Yeni projesini bizimle paylaşan sanatçı Girne’ye açacakları sanatsal mekân ile sanatçıları ve sanatseverleri burada ağırlamaya hazırlanıyor.  
“Stüdyo 12 ismiyle Girne’de yeni bir atölye ve kafe açmak yönünde çalışmalarım var. Kardeşim de fotoğraf sanatıyla ilgilenen bir fotoğrafçı. Stüdyo 12 isimli mekânda hem work shoplar yapmayı, hem kendi çalışmalarımıza devam etmeyi planlıyoruz. Bunların yanında   insanlara sanatsal bir mekâna gelme şansı vermeyi planlıyoruz. Tabii  isteyen sanatçılara da burada çalışma imkânı sunmayı düşünüyoruz. Kıbrıs’ta çok olmayan bir art studio ve kafe tarzı bir mekândan bahsediyorum. Girne’de, çarşının içinde Canbulat Sokak’ta, açacağımız bu yeni mekân için çalışmalarımız sürüyor.”

Resim ve grafik konuları yanında çok güzel de duvar resimleri yapan Gündal ile bu konuyu da konuşuyoruz.

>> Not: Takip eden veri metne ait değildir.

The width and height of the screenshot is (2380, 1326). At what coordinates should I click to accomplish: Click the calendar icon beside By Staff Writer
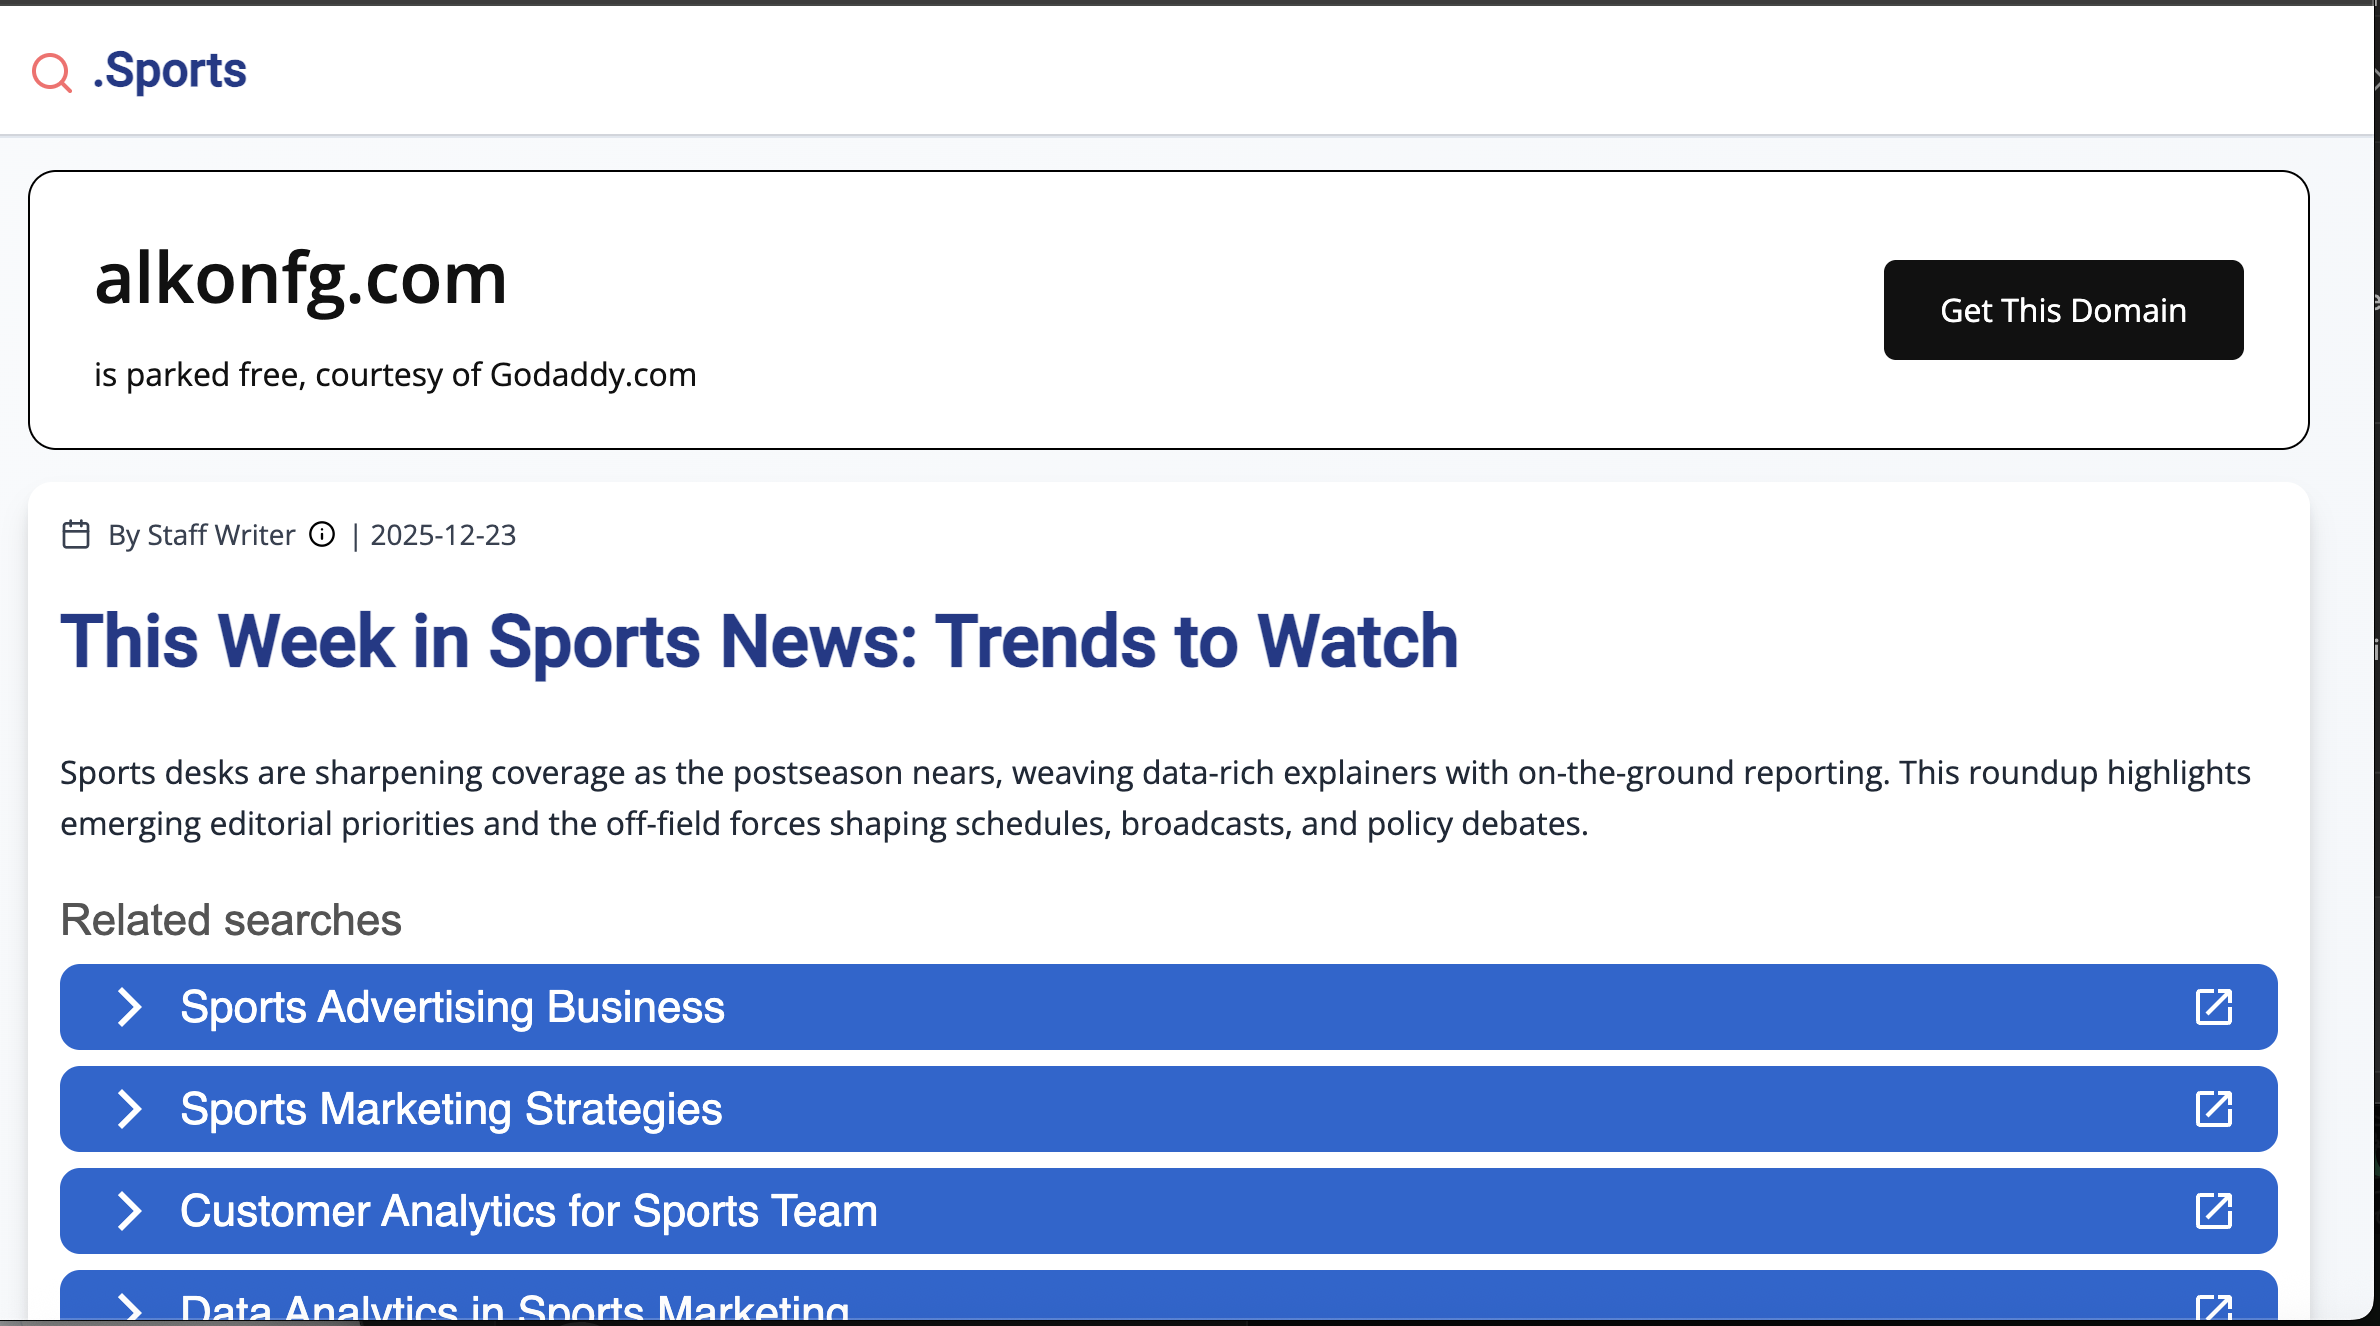(x=76, y=535)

“Duvar resmi yapmanın tuvale resim yapmaktan çok bir farkı yok. Hatta daha bir keyiflidir çünkü daha büyük bir tuvale sahipsinizdir. İşler büyüdükçe insanların daha fazla ilgisini çeken, dikkat çekebilen eserler yapabiliyorsunuz. Elbette alanın büyümesi işinizi zorlaştırsa da, daha fazla plan ve hesap yapmak gerekse de ortaya çıkan eser bir o kadar güzel oluyor. Ben duvar resmi yapmayı çok seviyorum. Özellikle Girne’de yaptığım duvar resimleri var. Ancak çok fazla değil. İnsanlar çok fazla duvar resmi yaptırmıyor. Bazı insanlar gelip sadece duvar resmi istediğini söylüyor. Oysa insanların aklında bir şey olmalı.”